> _Problem statement_
Return every line of the data that contains the string "will".

━━━━

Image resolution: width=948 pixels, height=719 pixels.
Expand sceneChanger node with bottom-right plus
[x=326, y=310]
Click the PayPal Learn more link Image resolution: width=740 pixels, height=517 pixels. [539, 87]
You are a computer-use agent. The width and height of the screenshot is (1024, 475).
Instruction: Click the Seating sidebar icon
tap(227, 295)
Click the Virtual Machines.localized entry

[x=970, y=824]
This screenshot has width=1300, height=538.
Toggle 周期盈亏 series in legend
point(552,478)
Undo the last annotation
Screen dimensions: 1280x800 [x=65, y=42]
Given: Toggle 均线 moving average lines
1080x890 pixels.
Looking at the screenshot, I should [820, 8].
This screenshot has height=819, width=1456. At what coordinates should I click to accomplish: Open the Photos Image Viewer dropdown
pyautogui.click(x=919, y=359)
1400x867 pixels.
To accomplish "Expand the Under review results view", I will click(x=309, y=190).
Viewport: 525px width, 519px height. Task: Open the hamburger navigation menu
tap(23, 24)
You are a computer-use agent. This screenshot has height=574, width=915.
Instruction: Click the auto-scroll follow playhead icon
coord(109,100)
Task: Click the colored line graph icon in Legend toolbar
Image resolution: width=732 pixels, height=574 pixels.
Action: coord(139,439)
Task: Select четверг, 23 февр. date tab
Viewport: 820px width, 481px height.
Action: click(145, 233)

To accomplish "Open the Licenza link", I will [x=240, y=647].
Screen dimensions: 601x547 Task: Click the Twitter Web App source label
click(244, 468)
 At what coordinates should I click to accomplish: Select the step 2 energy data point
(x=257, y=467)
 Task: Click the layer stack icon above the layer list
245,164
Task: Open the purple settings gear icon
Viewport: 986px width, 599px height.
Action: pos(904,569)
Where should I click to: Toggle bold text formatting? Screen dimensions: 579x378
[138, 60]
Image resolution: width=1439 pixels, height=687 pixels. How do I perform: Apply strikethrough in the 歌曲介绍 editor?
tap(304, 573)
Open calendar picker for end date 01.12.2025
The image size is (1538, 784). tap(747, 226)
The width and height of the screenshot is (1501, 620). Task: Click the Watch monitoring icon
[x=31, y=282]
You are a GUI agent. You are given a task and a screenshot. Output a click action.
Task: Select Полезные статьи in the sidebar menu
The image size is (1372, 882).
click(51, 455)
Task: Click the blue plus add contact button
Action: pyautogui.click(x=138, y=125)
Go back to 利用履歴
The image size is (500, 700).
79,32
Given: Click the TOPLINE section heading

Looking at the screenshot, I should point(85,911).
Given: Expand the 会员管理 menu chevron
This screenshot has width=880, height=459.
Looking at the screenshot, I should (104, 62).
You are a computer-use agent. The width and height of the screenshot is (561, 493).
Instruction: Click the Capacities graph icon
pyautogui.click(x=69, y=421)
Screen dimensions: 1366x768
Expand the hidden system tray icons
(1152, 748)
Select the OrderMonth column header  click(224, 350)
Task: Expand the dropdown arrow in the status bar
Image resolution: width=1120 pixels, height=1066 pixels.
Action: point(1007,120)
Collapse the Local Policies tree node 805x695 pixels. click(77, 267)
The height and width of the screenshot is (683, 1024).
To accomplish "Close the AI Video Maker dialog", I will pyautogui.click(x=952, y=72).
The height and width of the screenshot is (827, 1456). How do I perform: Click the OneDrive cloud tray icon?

━━━━

> _Reply to the exercise_
To accomplish "Expand the Under review results view", I will click(x=309, y=190).
To accomplish "Open the Licenza link", I will [x=240, y=647].
To accomplish "Close the AI Video Maker dialog", I will pyautogui.click(x=952, y=72).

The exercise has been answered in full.